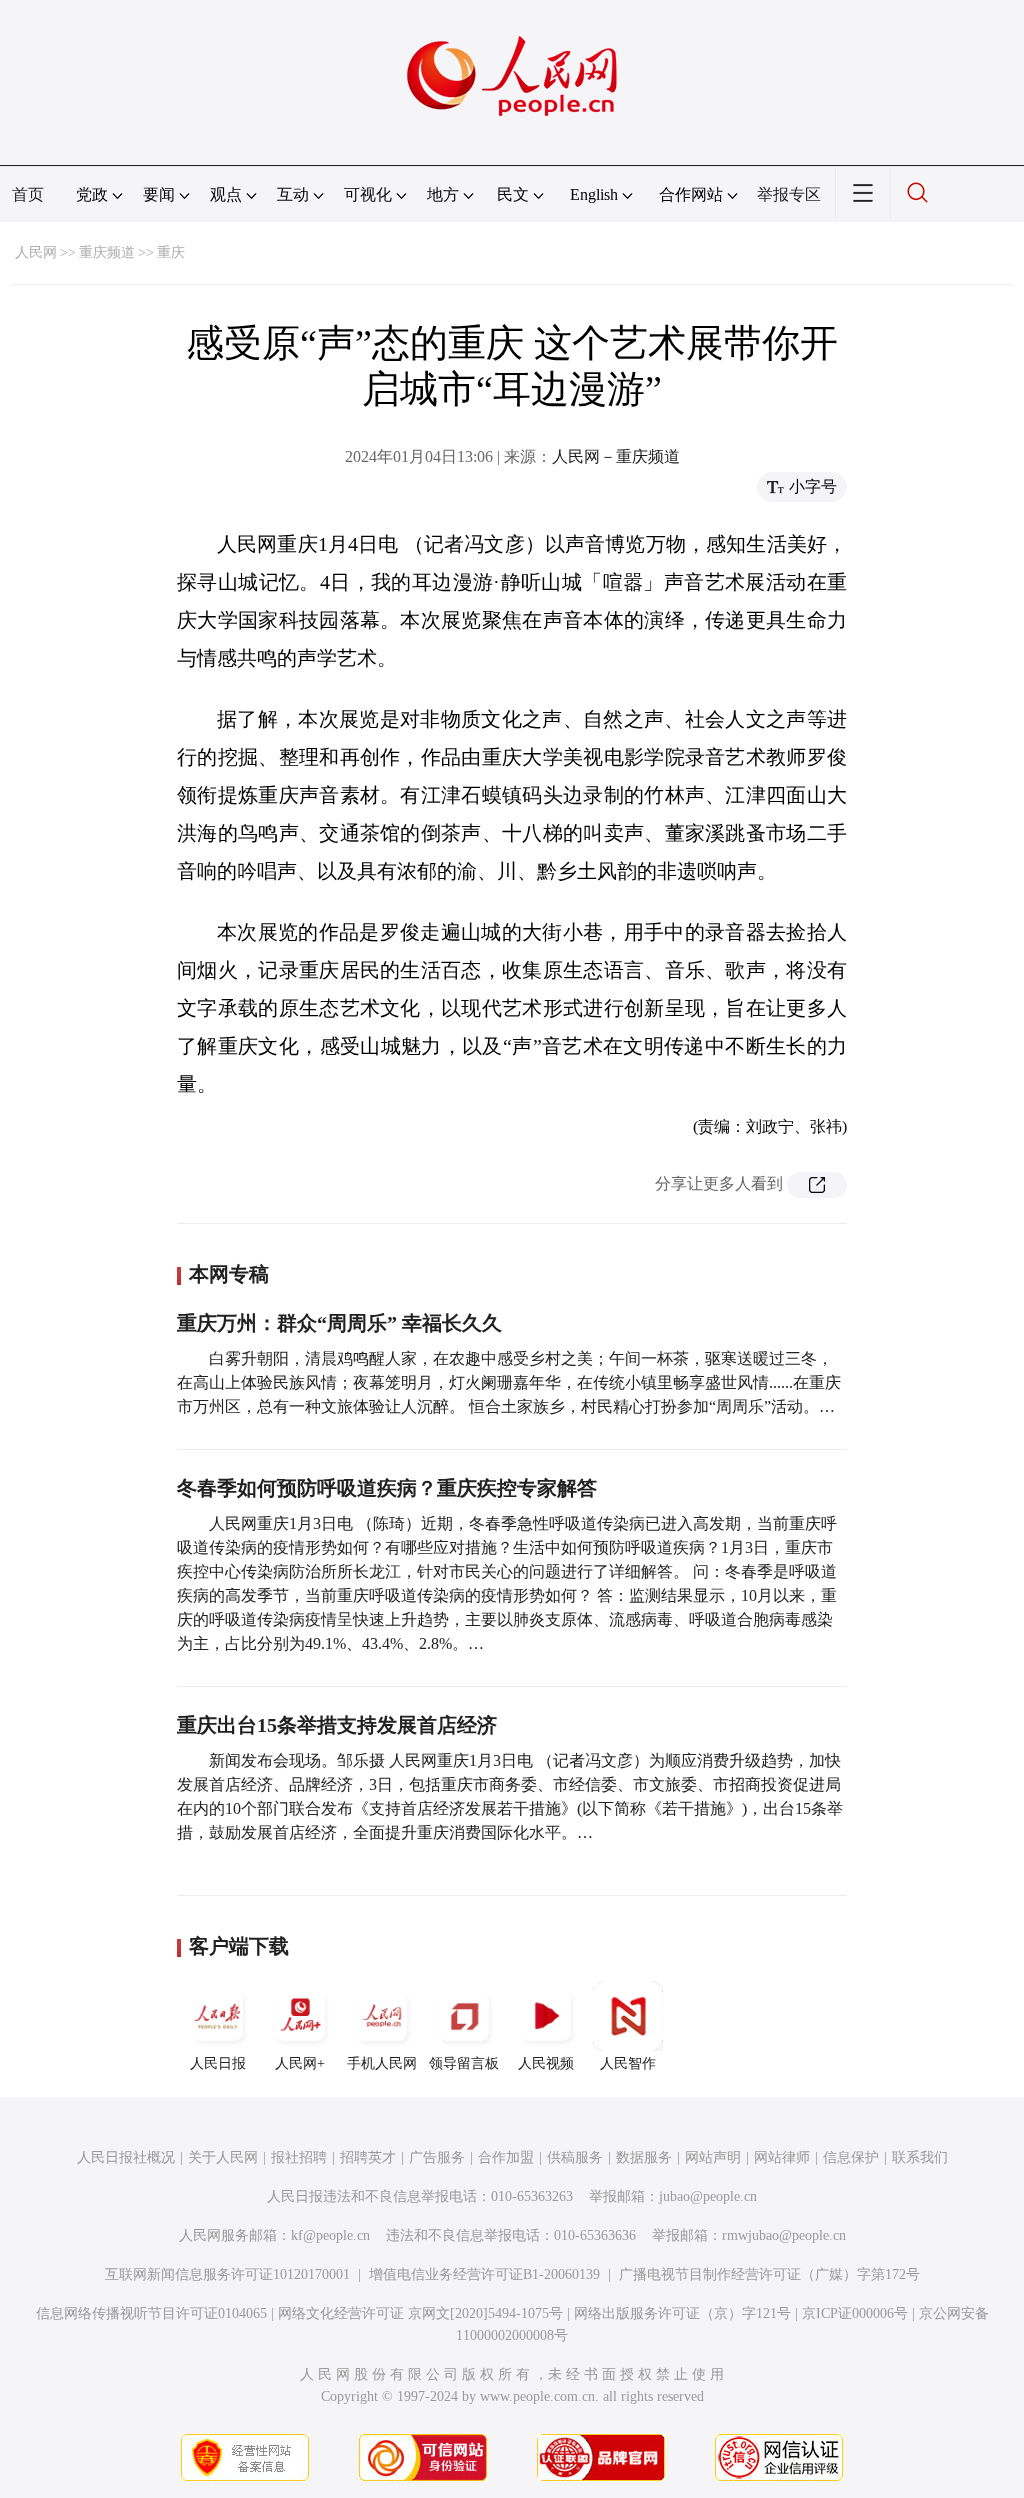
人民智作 (628, 2063)
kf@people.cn (330, 2235)
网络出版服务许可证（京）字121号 (682, 2313)
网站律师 (782, 2157)
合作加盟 (506, 2157)
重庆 (171, 252)
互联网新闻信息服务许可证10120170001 (227, 2274)
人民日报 (218, 2063)
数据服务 (644, 2157)
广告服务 (437, 2157)
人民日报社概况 (126, 2157)
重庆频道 (107, 252)
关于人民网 (223, 2157)
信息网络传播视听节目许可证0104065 (151, 2313)
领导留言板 (464, 2063)
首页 (28, 194)
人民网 (36, 252)
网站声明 (713, 2157)
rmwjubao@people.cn (784, 2235)
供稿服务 (575, 2157)
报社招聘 (299, 2157)
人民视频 (546, 2063)
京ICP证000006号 (855, 2313)
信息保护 (851, 2157)
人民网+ (300, 2063)
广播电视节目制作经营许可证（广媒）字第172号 (769, 2274)
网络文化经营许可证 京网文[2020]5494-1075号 (420, 2313)
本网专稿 (229, 1274)
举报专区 (789, 194)
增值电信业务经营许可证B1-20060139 (484, 2274)
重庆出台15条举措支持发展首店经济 (337, 1725)
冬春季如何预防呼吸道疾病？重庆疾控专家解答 (387, 1488)
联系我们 (920, 2157)
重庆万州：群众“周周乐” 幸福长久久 (339, 1323)
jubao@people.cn (708, 2196)
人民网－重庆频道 (616, 456)
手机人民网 (382, 2063)
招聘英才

------------------------------------

* _Task item_:
Reproduce all of the entries exactly as they appear, though any picture they include must be omitted.

* _Expected output_:
人民智作 (628, 2063)
kf@people.cn (330, 2235)
网络出版服务许可证（京）字121号 (682, 2313)
网站律师 (782, 2157)
合作加盟 (506, 2157)
重庆 (171, 252)
互联网新闻信息服务许可证10120170001 (227, 2274)
人民日报 (218, 2063)
数据服务 (644, 2157)
广告服务 (437, 2157)
人民日报社概况 (126, 2157)
重庆频道 (107, 252)
关于人民网 (223, 2157)
信息网络传播视听节目许可证0104065 (151, 2313)
领导留言板 (464, 2063)
首页 (28, 194)
人民网 (36, 252)
网站声明 (713, 2157)
rmwjubao@people.cn (784, 2235)
供稿服务 (575, 2157)
报社招聘 (299, 2157)
人民视频 (546, 2063)
京ICP证000006号 (855, 2313)
信息保护 (851, 2157)
人民网+ (300, 2063)
广播电视节目制作经营许可证（广媒）字第172号 (769, 2274)
网络文化经营许可证 京网文[2020]5494-1075号 (420, 2313)
本网专稿 (229, 1274)
举报专区 (789, 194)
增值电信业务经营许可证B1-20060139 (484, 2274)
重庆出台15条举措支持发展首店经济 (337, 1725)
冬春季如何预防呼吸道疾病？重庆疾控专家解答 (387, 1488)
联系我们 (920, 2157)
重庆万州：群众“周周乐” 幸福长久久 (339, 1323)
jubao@people.cn (708, 2196)
人民网－重庆频道 (616, 456)
手机人民网 (382, 2063)
招聘英才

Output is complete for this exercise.